» Data provided:
################

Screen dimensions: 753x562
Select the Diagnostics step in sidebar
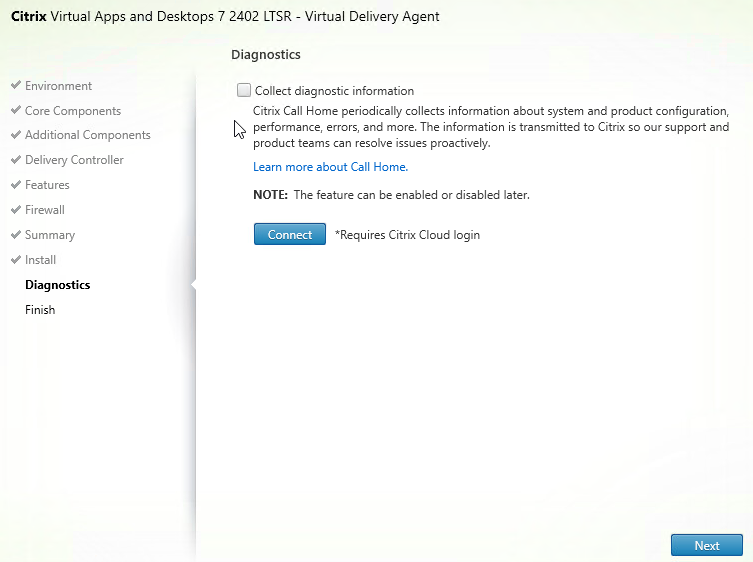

################

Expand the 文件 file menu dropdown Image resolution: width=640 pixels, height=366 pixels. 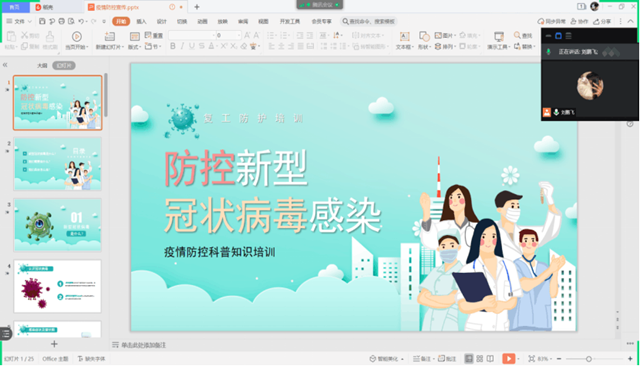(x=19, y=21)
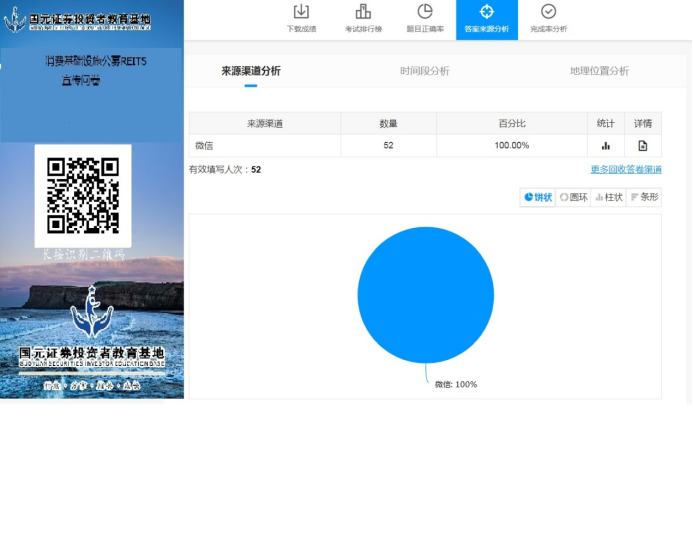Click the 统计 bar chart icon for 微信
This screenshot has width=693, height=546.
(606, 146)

################

» Goal of the exercise: Everything above from the line with "Screen dimensions: 753x562" to the line with "Select the Diagnostics step in sidebar", both included, must be repeated exactly, and nothing outside that range.

» Solution to the exercise:
Screen dimensions: 753x562
Select the Diagnostics step in sidebar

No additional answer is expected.